REQUIRED ACTION: Restate word for word the lines of the entries below, starting with the line that holds "At what coordinates should I click to accomplish: Go" and ending with the line that holds "Click the 查找设置 search input field", and no others.

TASK MATERIAL:

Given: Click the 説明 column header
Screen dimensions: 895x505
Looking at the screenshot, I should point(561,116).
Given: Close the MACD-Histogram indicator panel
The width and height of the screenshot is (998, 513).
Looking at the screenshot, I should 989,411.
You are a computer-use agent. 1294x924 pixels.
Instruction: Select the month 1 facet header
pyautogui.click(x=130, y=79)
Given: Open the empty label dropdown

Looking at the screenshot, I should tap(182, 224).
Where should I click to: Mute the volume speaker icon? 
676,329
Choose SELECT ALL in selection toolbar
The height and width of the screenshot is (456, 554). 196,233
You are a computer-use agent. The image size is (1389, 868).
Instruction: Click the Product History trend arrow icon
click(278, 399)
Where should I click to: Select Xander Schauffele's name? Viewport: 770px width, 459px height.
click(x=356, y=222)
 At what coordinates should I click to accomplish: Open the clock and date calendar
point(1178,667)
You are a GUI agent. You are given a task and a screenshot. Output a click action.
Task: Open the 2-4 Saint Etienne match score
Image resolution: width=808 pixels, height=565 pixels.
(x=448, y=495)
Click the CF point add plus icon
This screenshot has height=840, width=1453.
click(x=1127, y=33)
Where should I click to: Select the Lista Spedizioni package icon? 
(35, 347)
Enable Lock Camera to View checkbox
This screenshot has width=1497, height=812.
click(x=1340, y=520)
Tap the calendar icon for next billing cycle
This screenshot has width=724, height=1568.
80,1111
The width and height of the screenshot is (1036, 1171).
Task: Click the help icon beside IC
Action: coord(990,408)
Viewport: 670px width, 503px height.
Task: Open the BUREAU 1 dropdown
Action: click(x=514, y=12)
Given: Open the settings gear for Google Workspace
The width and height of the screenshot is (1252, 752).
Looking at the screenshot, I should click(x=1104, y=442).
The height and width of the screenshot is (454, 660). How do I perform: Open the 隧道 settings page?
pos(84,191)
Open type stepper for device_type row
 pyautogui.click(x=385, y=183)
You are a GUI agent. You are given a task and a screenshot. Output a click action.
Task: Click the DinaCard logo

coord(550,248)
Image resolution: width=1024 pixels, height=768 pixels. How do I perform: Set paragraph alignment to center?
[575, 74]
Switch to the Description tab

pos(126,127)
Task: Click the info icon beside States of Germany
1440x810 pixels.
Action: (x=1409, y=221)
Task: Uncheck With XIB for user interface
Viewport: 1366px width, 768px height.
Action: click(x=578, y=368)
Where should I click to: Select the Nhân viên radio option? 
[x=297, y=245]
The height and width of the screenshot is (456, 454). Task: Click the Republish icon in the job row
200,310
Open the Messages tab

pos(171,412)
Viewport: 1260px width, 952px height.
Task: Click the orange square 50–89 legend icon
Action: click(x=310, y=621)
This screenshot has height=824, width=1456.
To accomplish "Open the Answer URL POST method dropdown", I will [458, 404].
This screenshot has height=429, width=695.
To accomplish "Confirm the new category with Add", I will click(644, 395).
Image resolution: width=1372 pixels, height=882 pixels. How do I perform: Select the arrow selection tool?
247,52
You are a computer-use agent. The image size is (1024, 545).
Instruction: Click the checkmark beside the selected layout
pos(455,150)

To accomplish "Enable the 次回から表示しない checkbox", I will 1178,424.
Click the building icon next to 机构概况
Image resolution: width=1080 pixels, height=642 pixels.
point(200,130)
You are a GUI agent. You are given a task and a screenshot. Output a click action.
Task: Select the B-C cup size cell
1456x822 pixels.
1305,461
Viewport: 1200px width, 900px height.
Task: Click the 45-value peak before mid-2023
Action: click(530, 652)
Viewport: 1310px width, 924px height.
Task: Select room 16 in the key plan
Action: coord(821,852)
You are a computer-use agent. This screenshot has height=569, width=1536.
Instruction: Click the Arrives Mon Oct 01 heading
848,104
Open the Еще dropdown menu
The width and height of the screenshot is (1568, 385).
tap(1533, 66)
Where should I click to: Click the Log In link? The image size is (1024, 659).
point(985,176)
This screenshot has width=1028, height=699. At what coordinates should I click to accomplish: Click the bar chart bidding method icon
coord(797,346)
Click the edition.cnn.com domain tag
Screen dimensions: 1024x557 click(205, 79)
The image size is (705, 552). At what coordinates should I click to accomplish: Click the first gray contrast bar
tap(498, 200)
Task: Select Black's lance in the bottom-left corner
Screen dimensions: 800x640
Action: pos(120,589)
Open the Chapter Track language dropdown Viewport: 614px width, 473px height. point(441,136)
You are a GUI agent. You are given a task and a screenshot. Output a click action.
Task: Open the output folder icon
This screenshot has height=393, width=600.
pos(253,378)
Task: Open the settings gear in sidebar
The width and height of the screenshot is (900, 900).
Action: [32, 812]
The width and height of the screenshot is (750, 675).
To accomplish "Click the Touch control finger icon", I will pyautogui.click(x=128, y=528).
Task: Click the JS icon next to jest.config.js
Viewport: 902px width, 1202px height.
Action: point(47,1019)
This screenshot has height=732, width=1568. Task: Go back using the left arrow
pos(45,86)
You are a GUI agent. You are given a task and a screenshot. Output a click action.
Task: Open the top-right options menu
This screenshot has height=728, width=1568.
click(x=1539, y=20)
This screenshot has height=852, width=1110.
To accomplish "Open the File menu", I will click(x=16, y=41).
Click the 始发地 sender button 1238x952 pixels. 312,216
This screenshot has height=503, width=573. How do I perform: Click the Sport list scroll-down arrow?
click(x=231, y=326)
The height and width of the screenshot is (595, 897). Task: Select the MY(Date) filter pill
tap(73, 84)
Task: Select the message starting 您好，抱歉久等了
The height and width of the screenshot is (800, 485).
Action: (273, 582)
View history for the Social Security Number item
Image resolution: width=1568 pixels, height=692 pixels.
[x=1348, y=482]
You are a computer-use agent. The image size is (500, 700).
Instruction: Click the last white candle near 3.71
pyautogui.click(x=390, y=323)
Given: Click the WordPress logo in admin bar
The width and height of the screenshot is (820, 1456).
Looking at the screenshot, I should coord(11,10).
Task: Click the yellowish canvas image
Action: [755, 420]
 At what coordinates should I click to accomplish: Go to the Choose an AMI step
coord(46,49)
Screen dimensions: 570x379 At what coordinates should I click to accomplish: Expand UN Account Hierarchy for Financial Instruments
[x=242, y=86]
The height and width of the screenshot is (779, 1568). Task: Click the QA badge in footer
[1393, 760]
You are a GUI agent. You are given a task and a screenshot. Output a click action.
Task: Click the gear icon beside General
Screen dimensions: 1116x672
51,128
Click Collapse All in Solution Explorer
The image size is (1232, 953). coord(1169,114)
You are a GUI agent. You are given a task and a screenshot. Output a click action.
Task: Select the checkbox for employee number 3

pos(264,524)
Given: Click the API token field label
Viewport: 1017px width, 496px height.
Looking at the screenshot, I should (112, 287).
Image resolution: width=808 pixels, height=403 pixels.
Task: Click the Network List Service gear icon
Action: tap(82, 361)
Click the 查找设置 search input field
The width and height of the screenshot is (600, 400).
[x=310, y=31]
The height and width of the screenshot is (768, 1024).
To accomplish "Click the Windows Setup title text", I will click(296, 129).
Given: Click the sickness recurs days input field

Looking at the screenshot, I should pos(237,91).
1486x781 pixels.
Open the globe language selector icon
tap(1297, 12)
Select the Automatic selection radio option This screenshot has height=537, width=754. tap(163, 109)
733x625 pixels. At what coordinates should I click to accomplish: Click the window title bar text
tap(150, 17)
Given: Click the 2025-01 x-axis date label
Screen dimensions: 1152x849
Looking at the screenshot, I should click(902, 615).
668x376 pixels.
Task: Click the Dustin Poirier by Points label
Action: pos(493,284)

SOLUTION FOR THIS TASK:
 At what coordinates should I click to accomplish: Go to the Choose an AMI step
coord(46,49)
Screen dimensions: 570x379 At what coordinates should I click to accomplish: Expand UN Account Hierarchy for Financial Instruments
[x=242, y=86]
The height and width of the screenshot is (779, 1568). Task: Click the QA badge in footer
[1393, 760]
You are a GUI agent. You are given a task and a screenshot. Output a click action.
Task: Click the gear icon beside General
Screen dimensions: 1116x672
51,128
Click Collapse All in Solution Explorer
The image size is (1232, 953). coord(1169,114)
You are a GUI agent. You are given a task and a screenshot. Output a click action.
Task: Select the checkbox for employee number 3

pos(264,524)
Given: Click the API token field label
Viewport: 1017px width, 496px height.
Looking at the screenshot, I should (112, 287).
Image resolution: width=808 pixels, height=403 pixels.
Task: Click the Network List Service gear icon
Action: tap(82, 361)
Click the 查找设置 search input field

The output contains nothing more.